The recommendation for access to emergency care during trial of labor has, in some cases, had a major impact on the availability of VBACs to birthing mothers in the US. For example, a study of the change in frequency of VBAC deliveries in California after the change in guidelines, published in 2006, found the VBAC rate fell to 13.5% after the change, compared with 24% VBAC rate before the change. The new recommendation has been interpreted by many hospitals as indicating a full surgical team must be standing by to perform a Caesarean section for the full duration of a VBAC woman's labor. Hospitals that prohibit VBACs entirely are said to have a 'VBAC ban'. In these situations, birthing mothers are forced to choose between having a repeat Caesarean section, finding an alternate hospital in which to deliver their babies or attempting delivery outside the hospital setting.

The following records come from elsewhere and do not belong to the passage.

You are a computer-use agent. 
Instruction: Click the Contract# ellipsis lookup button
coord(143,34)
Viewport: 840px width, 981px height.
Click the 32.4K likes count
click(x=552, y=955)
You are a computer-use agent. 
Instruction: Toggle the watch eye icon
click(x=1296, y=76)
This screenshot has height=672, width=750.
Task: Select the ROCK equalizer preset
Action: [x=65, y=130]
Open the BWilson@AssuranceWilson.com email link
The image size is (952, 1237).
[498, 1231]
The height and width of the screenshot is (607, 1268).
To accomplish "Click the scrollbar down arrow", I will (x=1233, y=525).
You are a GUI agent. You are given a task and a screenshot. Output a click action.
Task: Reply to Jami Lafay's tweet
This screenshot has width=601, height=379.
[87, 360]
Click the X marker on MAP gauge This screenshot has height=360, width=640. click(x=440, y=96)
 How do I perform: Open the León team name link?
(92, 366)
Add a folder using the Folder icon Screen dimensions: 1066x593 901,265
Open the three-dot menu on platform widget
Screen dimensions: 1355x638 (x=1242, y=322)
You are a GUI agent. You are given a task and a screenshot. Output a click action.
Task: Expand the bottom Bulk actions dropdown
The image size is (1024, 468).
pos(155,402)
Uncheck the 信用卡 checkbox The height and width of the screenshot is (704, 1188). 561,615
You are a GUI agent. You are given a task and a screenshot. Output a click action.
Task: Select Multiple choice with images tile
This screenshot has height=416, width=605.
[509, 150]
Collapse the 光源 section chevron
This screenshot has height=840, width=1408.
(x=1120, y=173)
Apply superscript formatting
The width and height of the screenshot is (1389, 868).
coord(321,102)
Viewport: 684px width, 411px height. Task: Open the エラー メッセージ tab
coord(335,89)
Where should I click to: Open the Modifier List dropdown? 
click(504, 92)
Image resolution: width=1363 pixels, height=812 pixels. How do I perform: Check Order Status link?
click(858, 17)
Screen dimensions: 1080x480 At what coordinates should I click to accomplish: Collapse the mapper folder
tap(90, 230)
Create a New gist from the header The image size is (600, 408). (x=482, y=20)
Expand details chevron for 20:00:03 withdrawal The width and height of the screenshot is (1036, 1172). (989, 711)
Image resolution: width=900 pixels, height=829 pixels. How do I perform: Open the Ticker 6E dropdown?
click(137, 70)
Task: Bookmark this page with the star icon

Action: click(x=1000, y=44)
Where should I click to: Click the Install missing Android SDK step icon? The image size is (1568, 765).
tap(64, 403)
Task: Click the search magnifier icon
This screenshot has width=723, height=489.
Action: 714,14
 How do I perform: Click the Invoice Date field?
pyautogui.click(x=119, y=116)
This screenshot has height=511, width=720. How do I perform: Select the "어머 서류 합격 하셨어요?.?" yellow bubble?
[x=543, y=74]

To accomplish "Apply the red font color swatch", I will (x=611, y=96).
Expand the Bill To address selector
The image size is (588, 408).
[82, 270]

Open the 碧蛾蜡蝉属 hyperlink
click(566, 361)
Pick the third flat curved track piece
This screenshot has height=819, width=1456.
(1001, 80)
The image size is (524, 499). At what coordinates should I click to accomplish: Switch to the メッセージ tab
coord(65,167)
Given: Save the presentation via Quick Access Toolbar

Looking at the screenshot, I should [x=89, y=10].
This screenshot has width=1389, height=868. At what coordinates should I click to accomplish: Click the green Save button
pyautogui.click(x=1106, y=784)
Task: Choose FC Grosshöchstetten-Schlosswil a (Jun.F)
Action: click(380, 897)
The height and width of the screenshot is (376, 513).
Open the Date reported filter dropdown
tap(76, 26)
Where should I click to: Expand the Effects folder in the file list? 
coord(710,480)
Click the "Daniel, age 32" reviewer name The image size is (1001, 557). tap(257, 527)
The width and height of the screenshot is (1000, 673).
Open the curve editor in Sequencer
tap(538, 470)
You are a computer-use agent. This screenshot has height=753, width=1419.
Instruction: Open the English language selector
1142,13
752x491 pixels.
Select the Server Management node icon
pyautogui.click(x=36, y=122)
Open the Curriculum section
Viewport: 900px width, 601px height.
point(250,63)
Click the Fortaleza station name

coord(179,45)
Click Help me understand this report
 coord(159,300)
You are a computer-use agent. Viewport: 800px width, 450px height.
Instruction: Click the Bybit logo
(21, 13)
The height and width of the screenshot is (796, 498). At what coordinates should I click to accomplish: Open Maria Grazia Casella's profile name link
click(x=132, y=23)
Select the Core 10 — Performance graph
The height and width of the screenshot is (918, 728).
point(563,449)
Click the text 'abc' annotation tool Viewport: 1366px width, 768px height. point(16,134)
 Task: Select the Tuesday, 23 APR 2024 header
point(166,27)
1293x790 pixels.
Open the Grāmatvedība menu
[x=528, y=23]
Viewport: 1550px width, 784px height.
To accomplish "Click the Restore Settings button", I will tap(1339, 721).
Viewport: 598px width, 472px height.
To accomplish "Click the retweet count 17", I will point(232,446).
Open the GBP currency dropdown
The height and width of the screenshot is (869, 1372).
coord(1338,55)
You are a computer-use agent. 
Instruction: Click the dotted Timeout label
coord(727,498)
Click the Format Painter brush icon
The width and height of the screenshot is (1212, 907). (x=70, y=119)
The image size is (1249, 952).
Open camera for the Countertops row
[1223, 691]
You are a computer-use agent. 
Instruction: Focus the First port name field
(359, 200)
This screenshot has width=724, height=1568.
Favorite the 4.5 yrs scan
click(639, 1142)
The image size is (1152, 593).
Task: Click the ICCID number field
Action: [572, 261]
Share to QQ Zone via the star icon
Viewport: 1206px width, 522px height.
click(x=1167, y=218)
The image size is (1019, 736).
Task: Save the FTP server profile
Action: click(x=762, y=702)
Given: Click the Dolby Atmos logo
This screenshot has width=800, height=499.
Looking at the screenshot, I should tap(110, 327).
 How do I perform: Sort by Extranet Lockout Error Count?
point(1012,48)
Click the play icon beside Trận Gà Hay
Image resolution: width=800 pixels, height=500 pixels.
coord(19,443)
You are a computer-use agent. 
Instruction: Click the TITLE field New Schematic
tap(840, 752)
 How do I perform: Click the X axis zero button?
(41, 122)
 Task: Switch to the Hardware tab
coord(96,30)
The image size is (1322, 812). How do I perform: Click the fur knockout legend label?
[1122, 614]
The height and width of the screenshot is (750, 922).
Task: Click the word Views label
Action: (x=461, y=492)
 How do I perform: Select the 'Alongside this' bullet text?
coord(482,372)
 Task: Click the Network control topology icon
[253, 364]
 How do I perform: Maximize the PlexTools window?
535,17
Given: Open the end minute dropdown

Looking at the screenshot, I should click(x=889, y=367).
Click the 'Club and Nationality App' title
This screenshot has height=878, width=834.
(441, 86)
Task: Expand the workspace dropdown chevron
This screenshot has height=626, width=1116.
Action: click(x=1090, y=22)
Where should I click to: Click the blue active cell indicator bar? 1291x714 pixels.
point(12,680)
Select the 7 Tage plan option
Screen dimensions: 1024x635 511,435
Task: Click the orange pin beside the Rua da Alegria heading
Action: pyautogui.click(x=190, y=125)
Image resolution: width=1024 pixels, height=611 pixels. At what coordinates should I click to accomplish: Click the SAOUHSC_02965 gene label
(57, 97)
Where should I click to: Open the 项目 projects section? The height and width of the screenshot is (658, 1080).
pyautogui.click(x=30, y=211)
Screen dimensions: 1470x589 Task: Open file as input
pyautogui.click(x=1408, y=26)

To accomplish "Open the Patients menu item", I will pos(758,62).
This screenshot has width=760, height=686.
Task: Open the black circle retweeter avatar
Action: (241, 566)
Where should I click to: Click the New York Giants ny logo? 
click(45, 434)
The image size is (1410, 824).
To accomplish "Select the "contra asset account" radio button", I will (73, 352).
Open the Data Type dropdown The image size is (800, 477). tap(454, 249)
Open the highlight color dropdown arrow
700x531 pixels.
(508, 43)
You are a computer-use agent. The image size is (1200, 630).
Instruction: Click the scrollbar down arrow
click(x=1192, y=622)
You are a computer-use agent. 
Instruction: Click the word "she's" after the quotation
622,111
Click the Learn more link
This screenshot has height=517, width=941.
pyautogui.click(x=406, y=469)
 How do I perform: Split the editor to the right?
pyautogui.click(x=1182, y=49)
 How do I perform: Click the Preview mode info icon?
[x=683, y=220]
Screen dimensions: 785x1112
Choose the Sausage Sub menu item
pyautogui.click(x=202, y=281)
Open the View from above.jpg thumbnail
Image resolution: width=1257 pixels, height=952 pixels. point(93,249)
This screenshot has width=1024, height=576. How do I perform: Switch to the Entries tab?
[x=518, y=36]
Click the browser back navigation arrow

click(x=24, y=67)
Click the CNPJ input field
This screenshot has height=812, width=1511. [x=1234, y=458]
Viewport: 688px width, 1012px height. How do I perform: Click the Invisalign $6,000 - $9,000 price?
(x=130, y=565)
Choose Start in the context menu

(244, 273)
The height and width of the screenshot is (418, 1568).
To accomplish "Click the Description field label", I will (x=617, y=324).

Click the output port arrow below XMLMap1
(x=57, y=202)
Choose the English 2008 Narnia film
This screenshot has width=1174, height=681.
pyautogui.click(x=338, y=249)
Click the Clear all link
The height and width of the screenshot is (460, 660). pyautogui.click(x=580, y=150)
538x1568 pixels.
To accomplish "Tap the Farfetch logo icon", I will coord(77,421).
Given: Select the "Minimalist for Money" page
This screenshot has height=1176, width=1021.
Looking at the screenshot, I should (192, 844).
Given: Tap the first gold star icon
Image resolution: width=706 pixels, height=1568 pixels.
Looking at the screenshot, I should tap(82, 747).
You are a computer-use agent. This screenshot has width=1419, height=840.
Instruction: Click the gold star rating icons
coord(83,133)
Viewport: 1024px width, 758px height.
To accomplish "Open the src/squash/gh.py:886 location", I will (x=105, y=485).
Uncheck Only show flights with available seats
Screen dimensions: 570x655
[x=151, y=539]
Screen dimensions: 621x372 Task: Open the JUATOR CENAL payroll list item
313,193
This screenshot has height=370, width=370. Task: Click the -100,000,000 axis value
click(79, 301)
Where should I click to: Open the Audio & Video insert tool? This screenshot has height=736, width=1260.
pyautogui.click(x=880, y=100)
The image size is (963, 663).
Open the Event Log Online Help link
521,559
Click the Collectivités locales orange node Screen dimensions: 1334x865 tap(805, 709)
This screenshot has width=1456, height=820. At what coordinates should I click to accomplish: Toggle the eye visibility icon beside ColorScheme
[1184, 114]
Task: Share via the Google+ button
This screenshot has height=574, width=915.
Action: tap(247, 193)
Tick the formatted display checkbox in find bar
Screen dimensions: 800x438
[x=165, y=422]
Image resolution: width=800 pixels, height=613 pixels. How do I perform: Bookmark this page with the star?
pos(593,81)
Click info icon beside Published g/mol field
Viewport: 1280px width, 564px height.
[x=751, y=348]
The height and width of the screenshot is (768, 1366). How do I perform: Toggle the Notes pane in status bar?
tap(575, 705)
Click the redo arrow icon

Most recently, enhanced access to VBAC has been recommended based on updated scientific data on the safety of VBAC as compared to repeat caesarean section, including the following recommendation emerging from the NIH VBAC conference panel in March 2010, "We recommend that hospitals, maternity care providers, health care and professional liability insurers, consumers, and policymakers collaborate on the development of integrated services that could mitigate or even eliminate current barriers to trial of labor." The U.S Department of Health and Human Services' Healthy People 2020 initiative includes objectives to reduce the primary cesarean rate and to increase the VBAC rate by at least 10% each.

=== Position statements ===
ACOG recommends that obstetricians offer most women with one prior cesarean section with a low-transverse incision a trial of labor (TOLAC) and that obstetricians should discuss the risks and benefits of VBAC with these patients.

=== Court case ===
Pemberton v. Tallahassee Memorial Regional Center, 66 F. Supp. 2d 1247 (N.D. Fla. 1999), is a case in the United States regarding reproductive rights. Pemberton had a previous Caesarean section (vertical incision), and with her second child attempted to have a VBAC. When a doctor she had approached about a related issue at the Tallahassee Memorial Regional Center found out, he and the hospital sued to force her to get a c-section. The court held that the rights of the fetus at or near birth outweighed the rights of Pemberton to determine her own medical care. She was physically forced to stop laboring, and taken to the hospital, where a c-section was performed. Her suit against the hospital was dismissed. The court held that a cesarean section at the end of a full-term pregnancy was here deemed to be medically necessary by doctors to avoid a substantial risk that the fetus would die during delivery due to uterine rupture, a risk of 4–6% according to the hospital's doctors and 2% according to Pemberton's doctors. Furthermore, the court held that a state's interest in preserving the life of an unborn child outweighed the mother's constitutional interest of bodily integrity. The court held that Roe v. Wade was not applicable, because bearing an unwanted child is a greater intrusion on the mother's constitutional interests than undergoing a cesarean section to deliver a child that the mother affirmatively desires to deliver. The court further distinguished In re A.C. by stating that it left open the possibility that a non-consenting patient's interest would yield to a more compelling countervailing interest in an "extremely rare and truly exceptional case." The court then held this case to be such.

==VBAC versus no previous Caesarean section==
VBAC, compared to vaginal birth without a history of Caesarean section, confers an increased risks for placenta previa, placenta accreta, prolonged labor, antepartum hemorrhage, uterine rupture, preterm birth, low birth weight, and stillbirth. However, some risks may be due to confounding factors related to the indication for the first caesarean, rather than due to the procedure itself.